With chroot we can get the first taste of our new system:

mount --rbind --make-rslave /dev  /mnt/system/dev
mount --rbind --make-rslave /proc /mnt/system/proc
mount --rbind --make-rslave /sys  /mnt/system/sys
chroot /mnt/system/ /bin/bash --login

Now we can update our software:

apt update

Immediately followed with locale and time zone setup:

locale-gen --purge "en_US.UTF-8"
update-locale LANG=en_US.UTF-8 LANGUAGE=en_US
dpkg-reconfigure --frontend noninteractive locales

dpkg-reconfigure tzdata

Now we install Linux image and basic ZFS boot packages:

apt install --yes --no-install-recommends linux-image-generic
apt install --yes zfs-initramfs

Since we’re dealing with encrypted data, our cryptsetup should be also auto mounted:

apt install --yes cryptsetup keyutils

echo "system UUID=$(blkid -s UUID -o value /dev/disk/by-id/^^ata_disk^^-part1) \
    none luks,discard,initramfs,keyscript=decrypt_keyctl" >> /etc/crypttab

cat /etc/crypttab

Now we get grub started:

apt install --yes grub-efi-amd64

And update our boot environment again (seeing errors is nothing unusual):

update-initramfs -u -k all

And then we finalize our grup setup:

update-grub
grub-install --target=x86_64-efi --efi-directory=/boot/efi \
    --bootloader-id=Ubuntu --recheck --no-floppy

Finally we get the rest of desktop system:

apt-get install --yes ubuntu-desktop samba linux-headers-generic
apt dist-upgrade --yes

We can omit creation of the swap dataset but I always find it handy:

zfs create -V 4G -b $(getconf PAGESIZE) -o compression=off -o logbias=throughput \
    -o sync=always -o primarycache=metadata -o secondarycache=none system/swap
mkswap -f /dev/zvol/system/swap
echo "/dev/zvol/system/swap none swap defaults 0 0" >> /etc/fstab
echo RESUME=none > /etc/initramfs-tools/conf.d/resume

If one is so inclined, /home directory can get a separate dataset too:

rmdir /home
zfs create -o mountpoint=/home system/home

Only remaining thing before restart is to create user:

adduser ^^user^^
usermod -a -G adm,cdrom,dip,lpadmin,plugdev,sambashare,sudo ^^user^^
chown -R ^^user^^:^^user^^ /home/^^user^^

As install is ready, we can exit our chroot environment and reboot unmount our new environment.
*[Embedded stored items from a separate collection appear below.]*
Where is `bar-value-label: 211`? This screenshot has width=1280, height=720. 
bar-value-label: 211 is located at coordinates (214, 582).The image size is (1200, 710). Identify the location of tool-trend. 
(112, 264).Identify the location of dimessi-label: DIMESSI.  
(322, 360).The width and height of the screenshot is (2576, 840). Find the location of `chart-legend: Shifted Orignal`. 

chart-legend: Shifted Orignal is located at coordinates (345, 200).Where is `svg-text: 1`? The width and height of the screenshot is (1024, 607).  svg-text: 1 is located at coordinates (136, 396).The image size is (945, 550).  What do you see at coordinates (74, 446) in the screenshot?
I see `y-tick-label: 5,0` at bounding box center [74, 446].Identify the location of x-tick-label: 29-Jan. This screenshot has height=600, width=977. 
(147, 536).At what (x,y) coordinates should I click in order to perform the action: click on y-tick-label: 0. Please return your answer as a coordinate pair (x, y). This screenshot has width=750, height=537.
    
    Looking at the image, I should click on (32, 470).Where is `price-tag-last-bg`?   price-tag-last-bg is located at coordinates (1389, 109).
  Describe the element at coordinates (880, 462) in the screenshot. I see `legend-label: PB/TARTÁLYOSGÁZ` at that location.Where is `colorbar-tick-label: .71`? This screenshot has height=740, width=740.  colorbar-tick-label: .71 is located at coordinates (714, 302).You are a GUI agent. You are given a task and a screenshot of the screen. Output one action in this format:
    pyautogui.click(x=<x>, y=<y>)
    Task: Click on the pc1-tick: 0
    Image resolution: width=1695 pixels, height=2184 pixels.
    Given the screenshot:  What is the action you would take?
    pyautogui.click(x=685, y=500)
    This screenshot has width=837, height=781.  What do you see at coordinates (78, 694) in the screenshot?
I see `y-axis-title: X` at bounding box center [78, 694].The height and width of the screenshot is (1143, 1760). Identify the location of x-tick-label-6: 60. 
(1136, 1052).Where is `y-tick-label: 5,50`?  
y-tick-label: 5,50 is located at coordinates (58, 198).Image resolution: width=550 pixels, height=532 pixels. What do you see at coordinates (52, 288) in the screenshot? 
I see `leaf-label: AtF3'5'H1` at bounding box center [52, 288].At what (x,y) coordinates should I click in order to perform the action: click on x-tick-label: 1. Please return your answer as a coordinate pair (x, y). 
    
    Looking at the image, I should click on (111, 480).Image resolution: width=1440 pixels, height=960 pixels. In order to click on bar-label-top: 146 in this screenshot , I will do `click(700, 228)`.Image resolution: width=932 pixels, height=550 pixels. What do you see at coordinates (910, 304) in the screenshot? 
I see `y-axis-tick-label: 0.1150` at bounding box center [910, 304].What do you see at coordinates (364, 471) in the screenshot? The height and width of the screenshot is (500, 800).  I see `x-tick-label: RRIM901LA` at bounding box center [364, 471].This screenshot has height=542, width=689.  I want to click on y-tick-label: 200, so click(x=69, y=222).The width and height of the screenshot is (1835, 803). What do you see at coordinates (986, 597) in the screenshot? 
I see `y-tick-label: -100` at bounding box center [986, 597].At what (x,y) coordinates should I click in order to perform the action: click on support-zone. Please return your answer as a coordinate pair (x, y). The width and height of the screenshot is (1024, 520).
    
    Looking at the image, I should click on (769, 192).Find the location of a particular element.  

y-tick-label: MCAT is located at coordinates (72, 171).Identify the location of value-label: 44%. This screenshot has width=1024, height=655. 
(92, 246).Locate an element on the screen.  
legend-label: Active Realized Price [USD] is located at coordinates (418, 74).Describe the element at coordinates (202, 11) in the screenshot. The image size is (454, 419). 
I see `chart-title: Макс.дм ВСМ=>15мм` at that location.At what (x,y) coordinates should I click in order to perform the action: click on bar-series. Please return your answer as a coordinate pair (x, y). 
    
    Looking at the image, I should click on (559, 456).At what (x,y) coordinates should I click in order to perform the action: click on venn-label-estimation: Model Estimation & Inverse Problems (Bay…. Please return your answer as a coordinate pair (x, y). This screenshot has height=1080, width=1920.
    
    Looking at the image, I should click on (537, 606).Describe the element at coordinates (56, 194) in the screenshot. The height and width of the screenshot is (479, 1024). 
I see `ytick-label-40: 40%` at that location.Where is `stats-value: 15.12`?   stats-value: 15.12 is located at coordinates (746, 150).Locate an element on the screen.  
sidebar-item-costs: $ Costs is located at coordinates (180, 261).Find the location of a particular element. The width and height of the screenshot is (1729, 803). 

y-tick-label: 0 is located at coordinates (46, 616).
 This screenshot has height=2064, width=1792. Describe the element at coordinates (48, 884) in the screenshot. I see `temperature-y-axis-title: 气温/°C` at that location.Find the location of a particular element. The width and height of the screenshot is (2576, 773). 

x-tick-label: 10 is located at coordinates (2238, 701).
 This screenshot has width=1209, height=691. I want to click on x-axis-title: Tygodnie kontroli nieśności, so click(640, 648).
If unmount fails, just repeat it until it doesn’t. :)

exit
umount -R /mnt/system

Finally we can correct root’s mount point and reboot:

zfs set mountpoint=/ system/root
reboot

Assuming nothing went wrong, your UEFI system is now ready.


[2019-10-27: Added --make-rslave]


PS: There are versions of this guide using the native ZFS encryption for other Ubuntu versions: 21.10 and 20.04

PPS: For LUKS-based ZFS setup, check the following posts: 20.04, 19.10, and 18.10.